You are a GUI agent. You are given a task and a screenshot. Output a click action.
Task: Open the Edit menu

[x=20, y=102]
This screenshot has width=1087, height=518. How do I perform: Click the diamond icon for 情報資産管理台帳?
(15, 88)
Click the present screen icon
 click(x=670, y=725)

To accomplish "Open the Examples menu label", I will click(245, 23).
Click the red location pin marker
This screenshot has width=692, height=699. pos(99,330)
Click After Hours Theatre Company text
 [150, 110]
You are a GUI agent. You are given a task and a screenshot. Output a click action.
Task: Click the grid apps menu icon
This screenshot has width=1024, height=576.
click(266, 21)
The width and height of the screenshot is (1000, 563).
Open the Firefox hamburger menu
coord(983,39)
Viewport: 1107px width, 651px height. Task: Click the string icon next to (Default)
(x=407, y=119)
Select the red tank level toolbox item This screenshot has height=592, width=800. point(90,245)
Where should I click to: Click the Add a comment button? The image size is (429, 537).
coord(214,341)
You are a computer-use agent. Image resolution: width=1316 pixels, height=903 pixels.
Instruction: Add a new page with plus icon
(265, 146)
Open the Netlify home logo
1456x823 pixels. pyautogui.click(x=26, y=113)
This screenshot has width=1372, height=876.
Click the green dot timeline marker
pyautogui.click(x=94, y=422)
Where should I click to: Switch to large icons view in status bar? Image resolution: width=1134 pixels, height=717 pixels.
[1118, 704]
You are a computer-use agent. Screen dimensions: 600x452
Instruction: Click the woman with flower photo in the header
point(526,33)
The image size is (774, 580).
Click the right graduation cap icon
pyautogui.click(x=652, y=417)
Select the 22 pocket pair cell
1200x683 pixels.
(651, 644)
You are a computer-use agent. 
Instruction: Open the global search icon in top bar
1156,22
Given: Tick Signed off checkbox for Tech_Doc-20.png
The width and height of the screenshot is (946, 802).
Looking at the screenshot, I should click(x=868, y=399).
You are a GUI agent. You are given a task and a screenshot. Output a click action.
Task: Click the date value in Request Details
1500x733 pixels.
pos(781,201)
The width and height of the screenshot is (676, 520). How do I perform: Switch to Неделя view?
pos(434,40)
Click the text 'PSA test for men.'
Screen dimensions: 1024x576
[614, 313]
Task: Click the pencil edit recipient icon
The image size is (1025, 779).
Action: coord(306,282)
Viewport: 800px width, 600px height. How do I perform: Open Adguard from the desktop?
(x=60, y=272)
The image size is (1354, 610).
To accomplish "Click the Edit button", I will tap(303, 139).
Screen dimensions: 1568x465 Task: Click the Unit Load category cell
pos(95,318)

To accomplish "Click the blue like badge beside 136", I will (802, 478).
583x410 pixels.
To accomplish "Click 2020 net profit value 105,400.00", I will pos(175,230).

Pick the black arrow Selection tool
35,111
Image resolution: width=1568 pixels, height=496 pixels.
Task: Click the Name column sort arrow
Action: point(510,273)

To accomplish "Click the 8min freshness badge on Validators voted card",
────────────────
[What you have to do] Please count the lines of the data above that contain the string "Switch" and reply with only that number.

[Solution to this task] 2